American Gothic by Grant Wood 1830
(As you see from the above picture, the image I had of this painting in my head doesn't entirely match the above picture/representation of it. Well, enjoy the story.
Tale of a Portrait
By Chris Coutu
There's two of them. Both staring into my soul. They have been there forever. They always will be.
Their eyes are reddened with hate. They glare into the essence and try to tinker with it. Always trying to change you. Make you what you aren't. Their hair, slightly out of place because of the wind. Their grim faces, hiding any true emotions. Faces hardened from being there forever, from being.
His hands, gripping the pitchfork, like it's the best weapon there is around him. Gripping it like a strangler with their hands around someone's throat. His eyes grow more furious the longer I stay here unable for him to meddle with.
Her hands, they clutch her apron in a grip of death, ready to whip the apron she wears 'round her neck, and choke the life out of you with it. Her eyes bore deeper into me, trying to meddle with my soul and growing angrier and angrier with the fact she can't.
I allow myself a little smile at their frustration.
Their clothes of black, ready to attend a funeral. He no longer wears the clothing of a farmer, but the suit of one attending a funeral. She, her black dress, reeking of death. The only optimistic color is the white of her apron which would whip away and kill me already if she were a live person standing in front of me.
The land behind them goes from day unto night, with no moon. Behind them everything darkens. No longer giving off a feeling of life, but one overly intoxicating, to anyone else, feeling of death.
I shrug it off.
The landscape behind them is still illustrated as living, but by looking at it ceraintly doesn't seem it. The trees give off death, not oxygen, not life. The animals of the woods know not fear or kindness for humans, but death for them. They seek to kill.
What once was a farmhouse, is now a morgue. Two stories, filled with dead bodies and dead souls. What was the farmyard, now the cemetery. It's former rocks and bumps and hills, tombstones and mounds of dirt over the dead.
And in front of it all, now that their in their element, not faking to be nice--like before--they grin most evilly. They want to take me in, but it will never happen. They plan to take me in, but no a stranger walks in. The overly intoxicating smell brings him (in) like a child to candy.
He stops to look. He sees the picture of a kind farmer holding a pitchfork, next to his wife. Both standing in front of their farmhouse in the middle of the day. Their hair slightly trousled because of the breeze.
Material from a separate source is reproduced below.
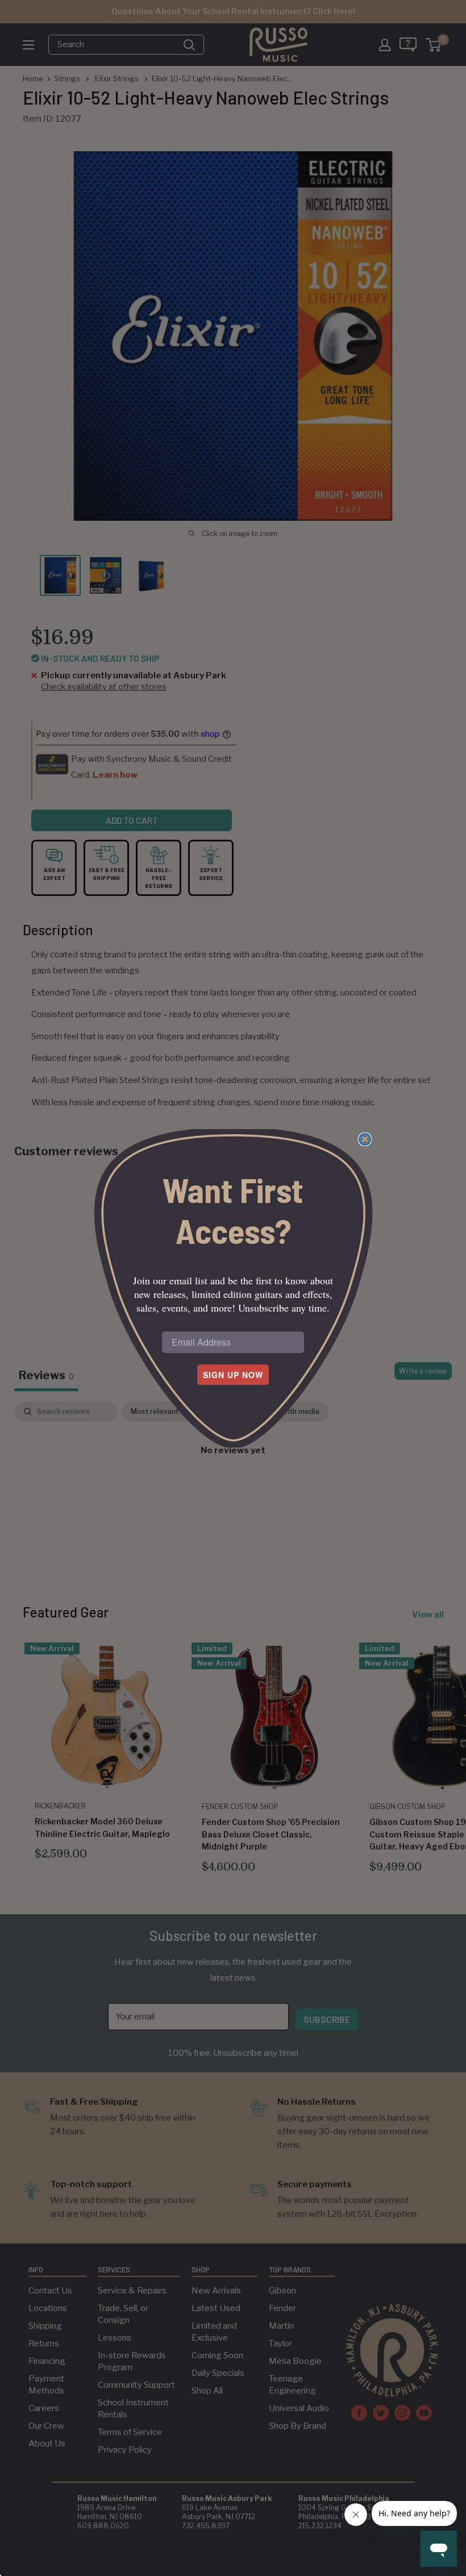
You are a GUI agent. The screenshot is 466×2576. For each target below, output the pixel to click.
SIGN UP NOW (233, 1374)
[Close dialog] (365, 1139)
Then they bring him in. They freeze his body, and his soul, being able to do so to a normal mortal. His body stands there, still, waiting. His soul rises up from his body, a swirling of blue color. Then, by power of those in the picture, his soul draws toward them. When his soul reaches the picture it goes from 3D to 2D. The soul floats past the two keepers of the graveyard, up the steps, and in the house.
Next to me then, the man's body disappears. I quickly refocus on the picture and in the yard there is another mound, and above it another gravestone.
They grin and the night, darkness, and stench of death fade. Now replaced with day, light, and the wondrous smell of life.
The farmer and his wife smile, the glint gone from their eyes, satisfied for now.